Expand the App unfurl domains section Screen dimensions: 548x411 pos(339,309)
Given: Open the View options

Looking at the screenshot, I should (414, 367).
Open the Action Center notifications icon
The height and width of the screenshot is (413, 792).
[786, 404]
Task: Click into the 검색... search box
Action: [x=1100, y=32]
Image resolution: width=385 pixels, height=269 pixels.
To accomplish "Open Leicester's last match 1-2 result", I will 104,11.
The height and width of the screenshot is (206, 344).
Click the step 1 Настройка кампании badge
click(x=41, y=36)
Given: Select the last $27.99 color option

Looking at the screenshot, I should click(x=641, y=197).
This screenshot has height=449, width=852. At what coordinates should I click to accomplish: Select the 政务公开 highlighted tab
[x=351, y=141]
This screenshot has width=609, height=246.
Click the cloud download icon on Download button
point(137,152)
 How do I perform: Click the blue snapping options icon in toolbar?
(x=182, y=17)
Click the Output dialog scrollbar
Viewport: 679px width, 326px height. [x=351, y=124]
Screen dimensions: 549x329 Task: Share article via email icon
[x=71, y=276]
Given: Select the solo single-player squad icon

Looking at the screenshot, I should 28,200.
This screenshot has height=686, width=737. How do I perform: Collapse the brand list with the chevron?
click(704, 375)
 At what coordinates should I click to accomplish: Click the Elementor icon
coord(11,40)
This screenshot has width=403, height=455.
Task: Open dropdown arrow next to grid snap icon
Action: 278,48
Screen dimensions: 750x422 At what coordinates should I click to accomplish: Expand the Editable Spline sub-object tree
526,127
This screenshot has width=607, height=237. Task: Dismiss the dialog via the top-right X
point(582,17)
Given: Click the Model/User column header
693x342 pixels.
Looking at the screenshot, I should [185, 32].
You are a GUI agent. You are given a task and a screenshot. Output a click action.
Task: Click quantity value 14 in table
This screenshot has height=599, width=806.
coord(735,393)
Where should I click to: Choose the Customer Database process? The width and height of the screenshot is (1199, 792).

....

_Instructions for the task_.
In full and word for word, restate the data.

_Solution for this exercise_.
Expand the App unfurl domains section Screen dimensions: 548x411 pos(339,309)
Given: Open the View options

Looking at the screenshot, I should (414, 367).
Open the Action Center notifications icon
The height and width of the screenshot is (413, 792).
[786, 404]
Task: Click into the 검색... search box
Action: [x=1100, y=32]
Image resolution: width=385 pixels, height=269 pixels.
To accomplish "Open Leicester's last match 1-2 result", I will 104,11.
The height and width of the screenshot is (206, 344).
Click the step 1 Настройка кампании badge
click(x=41, y=36)
Given: Select the last $27.99 color option

Looking at the screenshot, I should click(x=641, y=197).
This screenshot has height=449, width=852. At what coordinates should I click to accomplish: Select the 政务公开 highlighted tab
[x=351, y=141]
This screenshot has width=609, height=246.
Click the cloud download icon on Download button
point(137,152)
 How do I perform: Click the blue snapping options icon in toolbar?
(x=182, y=17)
Click the Output dialog scrollbar
Viewport: 679px width, 326px height. [x=351, y=124]
Screen dimensions: 549x329 Task: Share article via email icon
[x=71, y=276]
Given: Select the solo single-player squad icon

Looking at the screenshot, I should 28,200.
This screenshot has height=686, width=737. How do I perform: Collapse the brand list with the chevron?
click(704, 375)
 At what coordinates should I click to accomplish: Click the Elementor icon
coord(11,40)
This screenshot has width=403, height=455.
Task: Open dropdown arrow next to grid snap icon
Action: 278,48
Screen dimensions: 750x422 At what coordinates should I click to accomplish: Expand the Editable Spline sub-object tree
526,127
This screenshot has width=607, height=237. Task: Dismiss the dialog via the top-right X
point(582,17)
Given: Click the Model/User column header
693x342 pixels.
Looking at the screenshot, I should [185, 32].
You are a GUI agent. You are given a task and a screenshot. Output a click action.
Task: Click quantity value 14 in table
This screenshot has height=599, width=806.
coord(735,393)
Where should I click to: Choose the Customer Database process? The width and height of the screenshot is (1199, 792).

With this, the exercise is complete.